¿Acusarán a la Iglesia de comidafobia?  

Autor: Padre Fernando Pascual, L.C.

Profesor de filosofía y bioética en el Ateneo Pontificio Regina Apostolorum

Fuente: es.catholic.net (con permiso del autor) 

 

 

Con los tiempos que corren, quizá pronto acusen a la Iglesia de comidafobia.

Ha habido y hay quienes la acusan de enemiga de la vida, de enemiga del cuerpo, de enemiga del sexo, de enemiga del matrimonio, de enemiga de la ciencia, de enemiga de los homosexuales, de enemiga del progreso, de enemiga de la mujer, de enemiga de la razón, de enemiga de los sentimientos, de enemiga de...

Así, piensan que la Iglesia es homofóbica, o mujerfóbica, o cienciafóbica. La palabra corre, como eslogan fácil: una nueva etiqueta, falsa y confusa, sirve para neutralizar, criticar, marginar a la Iglesia.

Por eso, quizá algún día acusen a la Iglesia de comidafóbica. ¿Por qué? Porque según la doctrina católica la gula es un pecado: comer en exceso, emborracharse, usar sustancias como las drogas, son faltas graves, son muchas veces pecados mortales.

Además, la Iglesia considera una injusticia buscar el refinamiento en la comida mientras millones de seres humanos viven desnutridos o llegan a morir de hambre. Incluso alaba la utilidad de la abstinencia y de los ayunos como camino para controlar los instintos y para crecer en el Amor a Dios y al prójimo.

Si se llegase a acusar a la Iglesia de comidafóbica (como ya se ha llegado a acusarla de otras fobias), tendremos que prepararnos para recibir críticas por mantener en la Biblia frases como las siguientes:

“No seas de los que se emborrachan de vino, ni de los que se ahítan de carne, porque borracho y glotón se empobrecen y el sopor se viste de harapos” (Prov 23,20-21).

“Como en pleno día, procedamos con decoro: nada de comilonas y borracheras; nada de lujurias y desenfrenos; nada de rivalidades y envidias. Revestíos más bien del Señor Jesucristo y no os preocupéis de la carne para satisfacer sus concupiscencias” (Rm 13,13-14).

“¡No!, os escribí que no os relacionarais con quien, llamándose hermano, es impuro, avaro, idólatra, ultrajador, borracho o ladrón. Con ésos ¡ni comer!” (1Cor 5,11).

O se pedirá que se quite, de la lista de los pecados capitales, el de la gula. Porque, en el fondo, ¿qué hay de malo en el comer y en el beber? ¿No cita el mismo san Pablo, aunque sea para criticarla, aquella frase tan famosa “comamos y bebamos, que mañana moriremos” (cf. 1Cor 15,32)?

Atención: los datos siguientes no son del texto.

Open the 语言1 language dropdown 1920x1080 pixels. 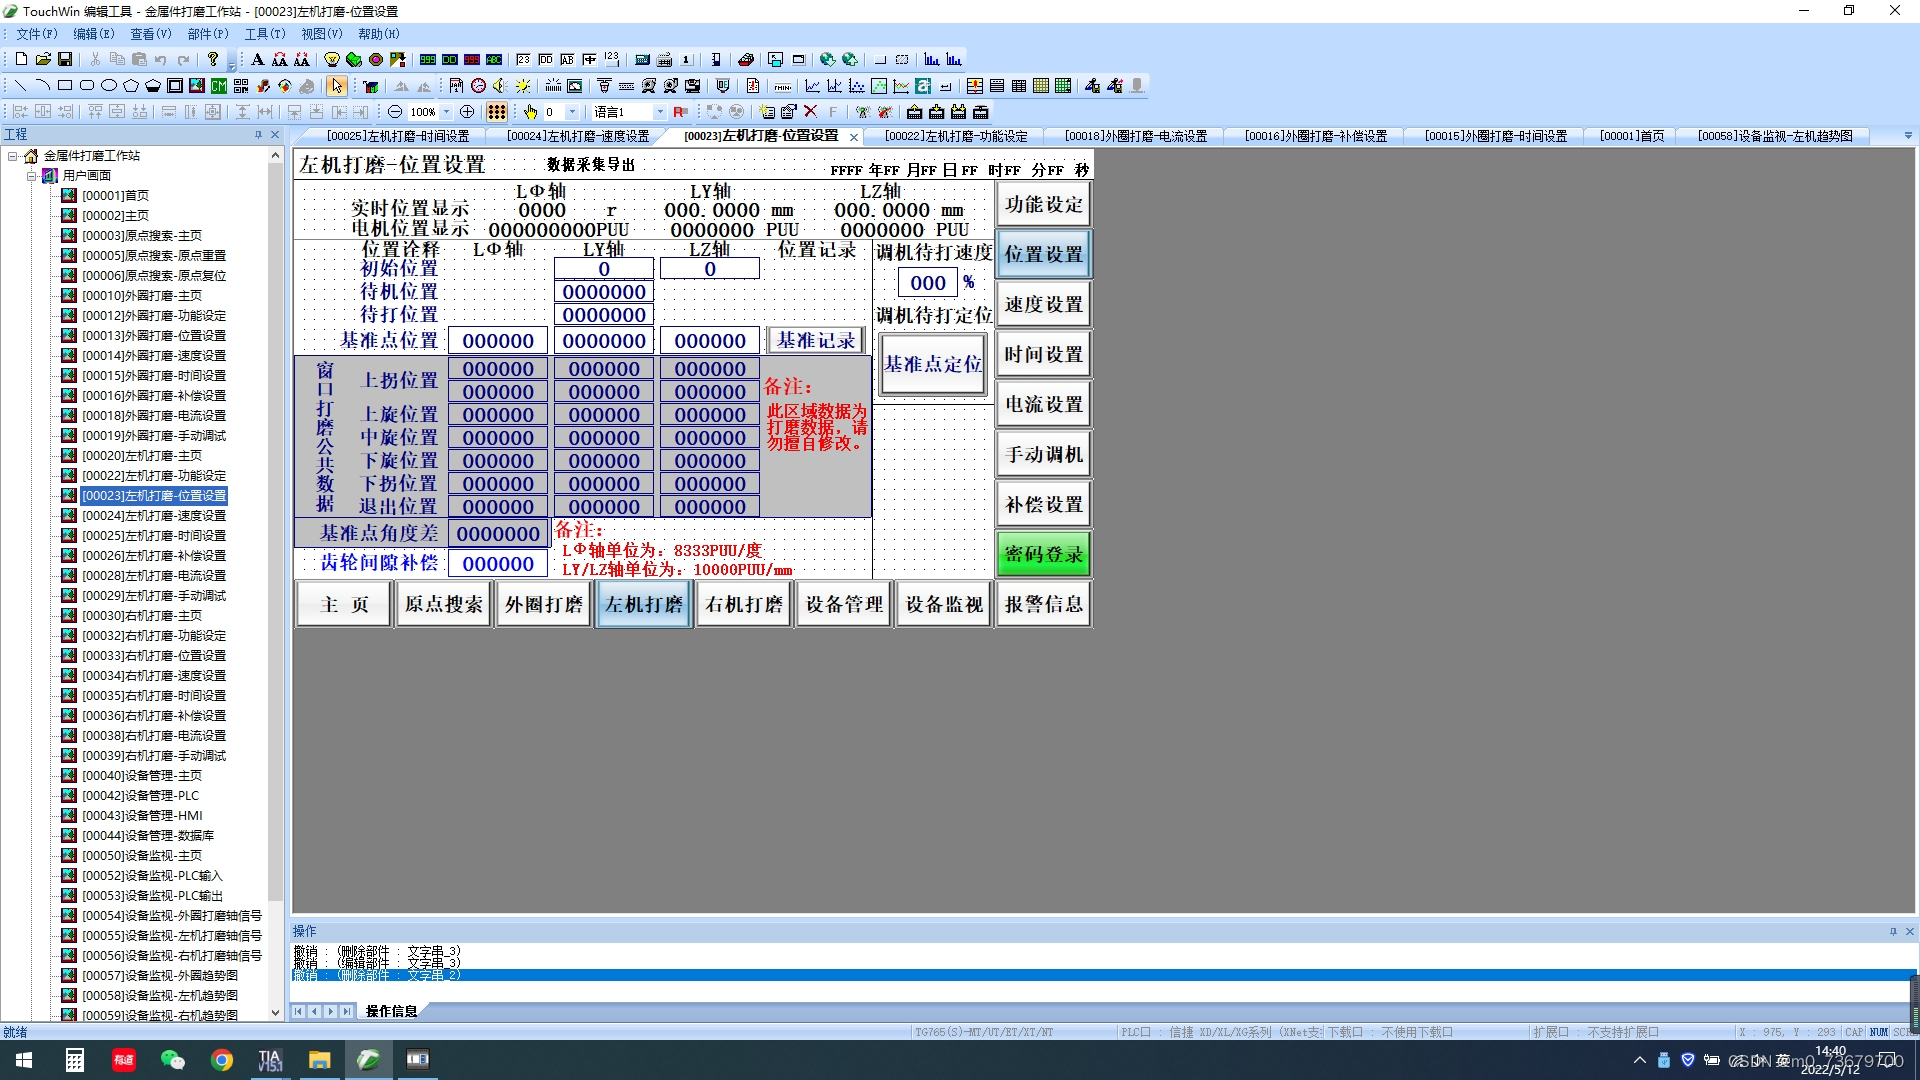[660, 112]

Sería extraño, pero no imposible, que se llegue a acusar a la Iglesia de incurrir en la comidafobia, sobre todo cuando existen tantas campañas contra la obesidad, contra las “meriendas” llenas de azúcar y grasa, contra el tabaco, contra algunas bebidas alcohólicas. Pero con tantas sorpresas, con tantas críticas malévolas o ingenuas, con tantas mentiras divulgadas acá y allá contra la Iglesia, hemos de estar preparados por si algún día lanzan esta palabra en el mercado de los insultos fáciles.

Mientras, no podemos dejar de denunciar los males de la gula, los peligros de vivir esclavos de las pasiones del paladar y del capricho de quienes han convertido a su vientre en su dios, pues sólo piensan en las cosas de la tierra y en los gustos del momento (cf. Flp 3,19).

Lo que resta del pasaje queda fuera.